### Data rows:
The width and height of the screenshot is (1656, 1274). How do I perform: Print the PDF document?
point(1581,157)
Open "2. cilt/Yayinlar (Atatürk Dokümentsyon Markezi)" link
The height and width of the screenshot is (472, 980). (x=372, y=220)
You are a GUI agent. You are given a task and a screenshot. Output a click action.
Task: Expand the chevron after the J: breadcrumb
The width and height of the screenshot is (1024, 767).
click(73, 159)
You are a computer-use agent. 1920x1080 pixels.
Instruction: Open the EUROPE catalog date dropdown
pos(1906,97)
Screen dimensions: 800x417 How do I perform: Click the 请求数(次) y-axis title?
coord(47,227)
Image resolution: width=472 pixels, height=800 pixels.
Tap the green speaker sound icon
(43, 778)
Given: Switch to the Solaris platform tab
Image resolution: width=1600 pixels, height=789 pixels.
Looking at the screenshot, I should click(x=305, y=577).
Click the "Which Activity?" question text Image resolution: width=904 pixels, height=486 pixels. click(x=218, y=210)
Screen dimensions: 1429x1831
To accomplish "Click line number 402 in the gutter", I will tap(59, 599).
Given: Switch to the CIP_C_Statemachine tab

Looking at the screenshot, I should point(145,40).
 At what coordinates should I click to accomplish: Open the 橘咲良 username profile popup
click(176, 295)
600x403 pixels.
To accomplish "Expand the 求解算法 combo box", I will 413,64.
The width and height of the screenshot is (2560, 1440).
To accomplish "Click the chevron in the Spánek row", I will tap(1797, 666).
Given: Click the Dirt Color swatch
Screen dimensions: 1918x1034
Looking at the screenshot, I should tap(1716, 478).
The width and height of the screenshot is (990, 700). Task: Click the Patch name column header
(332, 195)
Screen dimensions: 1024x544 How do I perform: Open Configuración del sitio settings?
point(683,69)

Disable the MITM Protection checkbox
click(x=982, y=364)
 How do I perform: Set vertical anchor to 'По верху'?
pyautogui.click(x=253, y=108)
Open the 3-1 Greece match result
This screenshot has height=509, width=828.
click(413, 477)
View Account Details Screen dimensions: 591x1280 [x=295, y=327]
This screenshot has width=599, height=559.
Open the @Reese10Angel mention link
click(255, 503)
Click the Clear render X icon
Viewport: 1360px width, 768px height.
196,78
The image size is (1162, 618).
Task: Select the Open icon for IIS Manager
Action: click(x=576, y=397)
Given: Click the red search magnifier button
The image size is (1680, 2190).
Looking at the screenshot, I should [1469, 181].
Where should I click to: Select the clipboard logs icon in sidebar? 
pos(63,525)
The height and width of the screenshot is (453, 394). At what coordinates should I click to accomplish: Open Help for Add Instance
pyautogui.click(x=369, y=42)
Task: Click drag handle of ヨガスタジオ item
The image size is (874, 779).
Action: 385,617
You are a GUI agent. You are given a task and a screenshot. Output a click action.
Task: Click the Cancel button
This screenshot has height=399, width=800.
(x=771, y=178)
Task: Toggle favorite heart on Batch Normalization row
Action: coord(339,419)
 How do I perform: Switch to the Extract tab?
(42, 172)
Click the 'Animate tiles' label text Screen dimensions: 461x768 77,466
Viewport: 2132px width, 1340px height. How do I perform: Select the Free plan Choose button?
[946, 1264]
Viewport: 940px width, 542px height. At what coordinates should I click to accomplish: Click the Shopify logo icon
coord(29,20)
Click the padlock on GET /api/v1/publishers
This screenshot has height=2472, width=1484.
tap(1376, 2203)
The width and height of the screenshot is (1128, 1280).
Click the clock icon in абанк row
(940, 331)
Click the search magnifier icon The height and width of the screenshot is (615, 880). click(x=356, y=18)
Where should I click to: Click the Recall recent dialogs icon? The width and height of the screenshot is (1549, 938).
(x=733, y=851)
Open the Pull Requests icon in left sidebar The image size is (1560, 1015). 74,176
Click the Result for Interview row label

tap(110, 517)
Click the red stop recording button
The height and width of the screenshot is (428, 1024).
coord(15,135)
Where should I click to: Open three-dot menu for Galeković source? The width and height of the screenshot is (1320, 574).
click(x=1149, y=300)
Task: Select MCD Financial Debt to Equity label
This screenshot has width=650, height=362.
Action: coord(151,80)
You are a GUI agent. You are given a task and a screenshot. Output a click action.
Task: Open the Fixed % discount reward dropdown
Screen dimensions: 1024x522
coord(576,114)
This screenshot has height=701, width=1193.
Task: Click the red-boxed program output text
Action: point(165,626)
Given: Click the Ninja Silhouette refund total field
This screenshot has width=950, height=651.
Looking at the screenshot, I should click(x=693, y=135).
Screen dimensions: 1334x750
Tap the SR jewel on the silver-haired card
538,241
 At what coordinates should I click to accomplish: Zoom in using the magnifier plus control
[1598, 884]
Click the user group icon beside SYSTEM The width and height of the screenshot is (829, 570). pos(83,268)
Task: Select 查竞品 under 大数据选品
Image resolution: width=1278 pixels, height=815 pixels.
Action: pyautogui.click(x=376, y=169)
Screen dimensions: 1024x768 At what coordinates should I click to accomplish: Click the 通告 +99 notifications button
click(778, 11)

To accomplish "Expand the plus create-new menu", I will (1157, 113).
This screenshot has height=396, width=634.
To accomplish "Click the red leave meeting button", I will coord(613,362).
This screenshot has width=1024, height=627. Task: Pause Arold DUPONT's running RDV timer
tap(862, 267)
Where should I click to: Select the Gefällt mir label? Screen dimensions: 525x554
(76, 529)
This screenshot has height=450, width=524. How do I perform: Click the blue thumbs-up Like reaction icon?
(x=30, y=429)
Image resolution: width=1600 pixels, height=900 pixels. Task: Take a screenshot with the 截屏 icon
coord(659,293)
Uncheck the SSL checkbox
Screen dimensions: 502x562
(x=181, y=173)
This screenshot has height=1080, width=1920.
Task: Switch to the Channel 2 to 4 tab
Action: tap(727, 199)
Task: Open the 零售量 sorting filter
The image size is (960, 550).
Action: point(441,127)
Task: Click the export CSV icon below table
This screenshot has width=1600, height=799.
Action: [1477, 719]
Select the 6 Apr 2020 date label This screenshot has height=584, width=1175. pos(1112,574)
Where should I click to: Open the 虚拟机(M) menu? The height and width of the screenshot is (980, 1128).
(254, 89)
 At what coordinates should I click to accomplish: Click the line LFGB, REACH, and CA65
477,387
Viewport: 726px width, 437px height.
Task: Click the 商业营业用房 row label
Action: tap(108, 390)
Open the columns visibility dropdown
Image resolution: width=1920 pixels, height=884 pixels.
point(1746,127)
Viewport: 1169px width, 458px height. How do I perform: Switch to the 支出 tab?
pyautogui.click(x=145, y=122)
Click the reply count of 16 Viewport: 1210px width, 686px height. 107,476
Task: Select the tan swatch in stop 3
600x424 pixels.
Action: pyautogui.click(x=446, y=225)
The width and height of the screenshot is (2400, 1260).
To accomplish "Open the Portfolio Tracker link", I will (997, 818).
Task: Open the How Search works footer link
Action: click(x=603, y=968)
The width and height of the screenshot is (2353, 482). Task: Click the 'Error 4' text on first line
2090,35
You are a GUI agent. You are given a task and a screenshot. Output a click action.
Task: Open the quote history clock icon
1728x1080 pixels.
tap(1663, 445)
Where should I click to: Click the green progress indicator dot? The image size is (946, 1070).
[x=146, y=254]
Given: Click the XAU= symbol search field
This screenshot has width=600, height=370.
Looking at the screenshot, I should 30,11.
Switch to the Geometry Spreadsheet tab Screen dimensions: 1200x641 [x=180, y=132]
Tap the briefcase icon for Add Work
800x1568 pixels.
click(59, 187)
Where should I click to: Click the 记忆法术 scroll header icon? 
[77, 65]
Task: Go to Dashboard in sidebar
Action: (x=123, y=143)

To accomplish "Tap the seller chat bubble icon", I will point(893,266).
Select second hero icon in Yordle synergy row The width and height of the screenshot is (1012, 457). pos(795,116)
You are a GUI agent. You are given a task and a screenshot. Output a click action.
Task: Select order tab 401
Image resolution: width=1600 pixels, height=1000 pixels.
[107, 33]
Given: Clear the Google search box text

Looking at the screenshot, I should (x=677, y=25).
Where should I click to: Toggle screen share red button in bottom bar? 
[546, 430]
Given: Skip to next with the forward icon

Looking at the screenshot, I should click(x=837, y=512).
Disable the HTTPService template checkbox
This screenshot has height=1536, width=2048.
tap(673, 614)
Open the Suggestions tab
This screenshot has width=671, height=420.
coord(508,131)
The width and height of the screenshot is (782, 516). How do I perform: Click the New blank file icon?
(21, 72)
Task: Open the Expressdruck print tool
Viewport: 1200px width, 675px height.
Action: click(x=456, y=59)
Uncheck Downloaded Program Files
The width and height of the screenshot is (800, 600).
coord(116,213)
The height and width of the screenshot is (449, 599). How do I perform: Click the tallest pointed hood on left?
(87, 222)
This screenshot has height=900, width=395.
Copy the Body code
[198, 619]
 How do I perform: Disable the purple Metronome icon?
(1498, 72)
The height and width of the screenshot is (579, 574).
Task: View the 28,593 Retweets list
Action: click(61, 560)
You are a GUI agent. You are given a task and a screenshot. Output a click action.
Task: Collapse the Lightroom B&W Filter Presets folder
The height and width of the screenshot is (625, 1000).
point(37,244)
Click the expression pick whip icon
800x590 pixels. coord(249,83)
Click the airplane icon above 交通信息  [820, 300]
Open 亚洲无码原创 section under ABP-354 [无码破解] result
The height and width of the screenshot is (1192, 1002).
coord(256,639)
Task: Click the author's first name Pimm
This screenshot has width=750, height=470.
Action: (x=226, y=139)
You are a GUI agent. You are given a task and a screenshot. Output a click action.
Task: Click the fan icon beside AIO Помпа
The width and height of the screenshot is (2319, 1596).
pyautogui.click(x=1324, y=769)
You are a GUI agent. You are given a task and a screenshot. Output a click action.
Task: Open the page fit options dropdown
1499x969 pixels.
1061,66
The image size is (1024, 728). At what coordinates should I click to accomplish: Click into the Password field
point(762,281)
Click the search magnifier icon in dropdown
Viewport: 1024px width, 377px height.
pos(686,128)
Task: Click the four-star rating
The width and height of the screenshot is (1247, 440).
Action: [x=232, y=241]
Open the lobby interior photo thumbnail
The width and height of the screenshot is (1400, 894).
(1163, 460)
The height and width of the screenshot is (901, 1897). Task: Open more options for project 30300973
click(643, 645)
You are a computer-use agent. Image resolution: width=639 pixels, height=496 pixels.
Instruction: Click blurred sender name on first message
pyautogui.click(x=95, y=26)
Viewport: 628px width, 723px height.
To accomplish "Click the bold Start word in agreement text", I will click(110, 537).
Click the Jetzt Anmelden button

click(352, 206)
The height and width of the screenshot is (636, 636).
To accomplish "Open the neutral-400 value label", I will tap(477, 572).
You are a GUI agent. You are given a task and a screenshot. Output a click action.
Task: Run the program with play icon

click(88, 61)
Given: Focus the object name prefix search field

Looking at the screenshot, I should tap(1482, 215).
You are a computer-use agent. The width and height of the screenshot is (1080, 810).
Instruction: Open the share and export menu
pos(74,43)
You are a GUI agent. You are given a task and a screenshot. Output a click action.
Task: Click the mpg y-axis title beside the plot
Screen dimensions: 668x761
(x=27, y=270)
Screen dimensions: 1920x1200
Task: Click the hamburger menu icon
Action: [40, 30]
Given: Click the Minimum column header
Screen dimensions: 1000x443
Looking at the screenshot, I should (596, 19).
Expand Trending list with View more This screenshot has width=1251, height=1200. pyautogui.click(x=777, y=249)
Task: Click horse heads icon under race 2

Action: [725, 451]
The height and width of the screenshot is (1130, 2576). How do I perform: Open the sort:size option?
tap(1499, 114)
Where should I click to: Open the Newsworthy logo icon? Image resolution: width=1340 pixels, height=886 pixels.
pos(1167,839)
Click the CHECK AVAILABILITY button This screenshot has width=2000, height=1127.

### Description of the task:
Duplicate the entries starting at the beginning of the entries and ending at the line containing "pos(1906,97)", both included.

### Output for this exercise:
The width and height of the screenshot is (1656, 1274). How do I perform: Print the PDF document?
point(1581,157)
Open "2. cilt/Yayinlar (Atatürk Dokümentsyon Markezi)" link
The height and width of the screenshot is (472, 980). (x=372, y=220)
You are a GUI agent. You are given a task and a screenshot. Output a click action.
Task: Expand the chevron after the J: breadcrumb
The width and height of the screenshot is (1024, 767).
click(73, 159)
You are a computer-use agent. 1920x1080 pixels.
Instruction: Open the EUROPE catalog date dropdown
pos(1906,97)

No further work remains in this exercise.